What is needed here is an exact repetition of the records below, beginning at the line that has "Home (56, 279)" and stopping after the line that has "Contact (705, 1378)".
(Beginning of Data to use)
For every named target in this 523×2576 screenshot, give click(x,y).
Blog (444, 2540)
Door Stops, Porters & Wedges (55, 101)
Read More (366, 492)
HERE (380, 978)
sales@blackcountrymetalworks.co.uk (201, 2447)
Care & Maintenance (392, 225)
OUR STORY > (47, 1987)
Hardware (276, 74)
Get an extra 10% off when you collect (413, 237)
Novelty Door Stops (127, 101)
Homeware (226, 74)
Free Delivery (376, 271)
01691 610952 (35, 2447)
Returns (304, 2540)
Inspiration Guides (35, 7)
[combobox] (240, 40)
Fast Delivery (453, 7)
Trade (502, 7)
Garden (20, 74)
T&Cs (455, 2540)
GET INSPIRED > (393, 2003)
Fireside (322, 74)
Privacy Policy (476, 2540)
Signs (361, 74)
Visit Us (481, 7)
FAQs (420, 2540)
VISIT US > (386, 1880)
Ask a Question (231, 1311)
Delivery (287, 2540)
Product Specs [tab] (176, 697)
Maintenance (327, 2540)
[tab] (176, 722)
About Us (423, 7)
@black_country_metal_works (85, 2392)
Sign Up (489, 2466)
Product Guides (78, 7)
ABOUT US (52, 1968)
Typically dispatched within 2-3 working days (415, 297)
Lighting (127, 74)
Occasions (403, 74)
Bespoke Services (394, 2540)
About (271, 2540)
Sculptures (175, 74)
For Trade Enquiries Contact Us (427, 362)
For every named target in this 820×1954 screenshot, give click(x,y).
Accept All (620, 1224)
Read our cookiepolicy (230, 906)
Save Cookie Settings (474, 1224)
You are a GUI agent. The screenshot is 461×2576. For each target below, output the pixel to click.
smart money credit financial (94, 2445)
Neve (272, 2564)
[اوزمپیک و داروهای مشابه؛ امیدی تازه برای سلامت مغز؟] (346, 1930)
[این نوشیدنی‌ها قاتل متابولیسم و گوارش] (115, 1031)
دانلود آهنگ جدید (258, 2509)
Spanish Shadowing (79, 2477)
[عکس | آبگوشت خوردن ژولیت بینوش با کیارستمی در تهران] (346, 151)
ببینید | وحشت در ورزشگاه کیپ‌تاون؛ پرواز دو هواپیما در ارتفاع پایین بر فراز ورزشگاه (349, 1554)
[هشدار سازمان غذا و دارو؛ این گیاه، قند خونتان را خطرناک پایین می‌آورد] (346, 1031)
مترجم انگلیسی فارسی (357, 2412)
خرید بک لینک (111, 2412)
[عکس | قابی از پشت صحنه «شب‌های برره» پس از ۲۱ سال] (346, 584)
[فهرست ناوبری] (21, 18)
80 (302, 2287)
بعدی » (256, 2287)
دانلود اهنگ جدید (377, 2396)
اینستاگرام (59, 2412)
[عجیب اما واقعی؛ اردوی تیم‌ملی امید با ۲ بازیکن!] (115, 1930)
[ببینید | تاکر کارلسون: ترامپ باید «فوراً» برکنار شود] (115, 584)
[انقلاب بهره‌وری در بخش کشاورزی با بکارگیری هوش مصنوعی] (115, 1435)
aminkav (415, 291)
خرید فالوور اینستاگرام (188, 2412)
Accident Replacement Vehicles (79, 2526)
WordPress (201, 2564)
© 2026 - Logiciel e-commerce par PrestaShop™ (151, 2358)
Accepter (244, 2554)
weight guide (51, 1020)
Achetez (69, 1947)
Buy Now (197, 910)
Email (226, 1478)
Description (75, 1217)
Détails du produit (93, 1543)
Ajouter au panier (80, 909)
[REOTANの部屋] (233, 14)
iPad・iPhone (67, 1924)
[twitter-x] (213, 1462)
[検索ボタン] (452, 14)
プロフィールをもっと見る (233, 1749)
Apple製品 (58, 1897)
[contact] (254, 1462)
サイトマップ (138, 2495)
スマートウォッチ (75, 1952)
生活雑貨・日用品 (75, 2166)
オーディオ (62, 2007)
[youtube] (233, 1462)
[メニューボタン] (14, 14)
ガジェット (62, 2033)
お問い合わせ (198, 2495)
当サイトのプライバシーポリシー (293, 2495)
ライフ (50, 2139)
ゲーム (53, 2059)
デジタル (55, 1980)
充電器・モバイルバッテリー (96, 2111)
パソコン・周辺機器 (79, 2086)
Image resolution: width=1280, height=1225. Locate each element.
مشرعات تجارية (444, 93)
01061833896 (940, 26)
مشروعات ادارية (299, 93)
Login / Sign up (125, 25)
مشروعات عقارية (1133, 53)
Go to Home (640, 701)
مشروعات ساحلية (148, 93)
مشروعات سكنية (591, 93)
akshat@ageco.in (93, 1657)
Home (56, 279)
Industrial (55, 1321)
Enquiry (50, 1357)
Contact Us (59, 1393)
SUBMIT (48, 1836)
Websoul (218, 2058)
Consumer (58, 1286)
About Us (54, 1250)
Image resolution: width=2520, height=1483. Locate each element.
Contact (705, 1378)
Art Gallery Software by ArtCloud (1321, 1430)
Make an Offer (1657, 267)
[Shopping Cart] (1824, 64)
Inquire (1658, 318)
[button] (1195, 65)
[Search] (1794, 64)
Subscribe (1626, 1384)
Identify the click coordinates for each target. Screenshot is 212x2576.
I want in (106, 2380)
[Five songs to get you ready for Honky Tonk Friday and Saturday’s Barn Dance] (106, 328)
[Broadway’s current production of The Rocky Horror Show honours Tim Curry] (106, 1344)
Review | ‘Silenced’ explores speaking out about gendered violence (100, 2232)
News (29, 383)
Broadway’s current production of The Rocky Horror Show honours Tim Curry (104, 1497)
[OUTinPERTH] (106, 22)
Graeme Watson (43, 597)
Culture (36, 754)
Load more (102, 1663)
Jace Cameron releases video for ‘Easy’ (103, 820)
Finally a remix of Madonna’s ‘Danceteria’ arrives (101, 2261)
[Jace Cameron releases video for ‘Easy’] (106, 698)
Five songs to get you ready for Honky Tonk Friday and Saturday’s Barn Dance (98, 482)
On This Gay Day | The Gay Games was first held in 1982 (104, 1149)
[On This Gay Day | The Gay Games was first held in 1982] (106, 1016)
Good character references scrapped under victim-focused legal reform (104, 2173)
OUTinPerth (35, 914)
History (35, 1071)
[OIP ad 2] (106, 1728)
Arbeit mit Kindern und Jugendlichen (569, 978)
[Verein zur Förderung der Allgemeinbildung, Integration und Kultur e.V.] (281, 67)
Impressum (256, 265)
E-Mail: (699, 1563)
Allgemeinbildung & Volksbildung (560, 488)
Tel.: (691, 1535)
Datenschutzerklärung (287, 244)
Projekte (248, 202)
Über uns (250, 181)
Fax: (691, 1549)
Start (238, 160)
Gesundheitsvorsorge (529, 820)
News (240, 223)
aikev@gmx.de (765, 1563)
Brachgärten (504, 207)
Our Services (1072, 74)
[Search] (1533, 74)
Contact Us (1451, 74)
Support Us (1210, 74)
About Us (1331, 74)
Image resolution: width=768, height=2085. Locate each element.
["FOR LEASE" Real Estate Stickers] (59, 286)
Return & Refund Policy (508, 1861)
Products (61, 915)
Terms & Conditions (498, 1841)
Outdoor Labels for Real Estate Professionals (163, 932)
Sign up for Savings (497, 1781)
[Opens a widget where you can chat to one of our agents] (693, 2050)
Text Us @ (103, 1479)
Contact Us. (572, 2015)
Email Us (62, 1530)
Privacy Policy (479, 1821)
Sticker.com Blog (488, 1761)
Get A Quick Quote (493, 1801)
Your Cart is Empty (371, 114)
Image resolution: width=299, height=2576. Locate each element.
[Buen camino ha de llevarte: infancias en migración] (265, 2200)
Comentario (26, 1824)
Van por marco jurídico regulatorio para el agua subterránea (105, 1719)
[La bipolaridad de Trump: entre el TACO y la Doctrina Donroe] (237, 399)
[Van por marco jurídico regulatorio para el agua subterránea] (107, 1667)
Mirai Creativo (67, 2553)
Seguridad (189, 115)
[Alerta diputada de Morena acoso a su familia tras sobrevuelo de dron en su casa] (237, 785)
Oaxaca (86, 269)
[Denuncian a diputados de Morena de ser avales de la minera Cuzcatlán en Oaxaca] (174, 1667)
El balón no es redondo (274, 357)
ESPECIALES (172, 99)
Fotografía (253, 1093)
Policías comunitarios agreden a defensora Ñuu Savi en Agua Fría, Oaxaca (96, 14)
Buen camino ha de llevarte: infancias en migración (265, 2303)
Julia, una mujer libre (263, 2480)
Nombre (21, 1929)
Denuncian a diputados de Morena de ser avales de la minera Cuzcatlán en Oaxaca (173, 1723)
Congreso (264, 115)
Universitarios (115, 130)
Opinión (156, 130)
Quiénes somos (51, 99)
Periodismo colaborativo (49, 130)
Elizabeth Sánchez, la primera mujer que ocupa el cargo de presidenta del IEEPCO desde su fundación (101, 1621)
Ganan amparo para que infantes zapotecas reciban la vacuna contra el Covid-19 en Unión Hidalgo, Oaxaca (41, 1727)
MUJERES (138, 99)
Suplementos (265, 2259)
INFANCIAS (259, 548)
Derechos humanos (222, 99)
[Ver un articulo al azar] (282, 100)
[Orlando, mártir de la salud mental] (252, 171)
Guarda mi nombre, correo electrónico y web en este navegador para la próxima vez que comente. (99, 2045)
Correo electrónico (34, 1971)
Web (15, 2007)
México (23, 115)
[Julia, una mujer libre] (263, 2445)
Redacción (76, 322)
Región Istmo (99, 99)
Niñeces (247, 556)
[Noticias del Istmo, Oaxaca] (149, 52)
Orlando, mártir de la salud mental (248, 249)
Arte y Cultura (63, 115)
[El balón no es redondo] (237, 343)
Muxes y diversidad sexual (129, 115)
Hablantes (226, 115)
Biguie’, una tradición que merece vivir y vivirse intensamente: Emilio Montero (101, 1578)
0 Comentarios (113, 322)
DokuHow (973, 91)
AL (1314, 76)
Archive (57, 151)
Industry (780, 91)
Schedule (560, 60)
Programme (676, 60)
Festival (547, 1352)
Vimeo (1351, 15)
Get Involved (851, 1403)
(End of Data to use)
[Exercise output]:
Home (56, 279)
Industrial (55, 1321)
Enquiry (50, 1357)
Contact Us (59, 1393)
SUBMIT (48, 1836)
Websoul (218, 2058)
Consumer (58, 1286)
About Us (54, 1250)
Image resolution: width=2520, height=1483. Locate each element.
Contact (705, 1378)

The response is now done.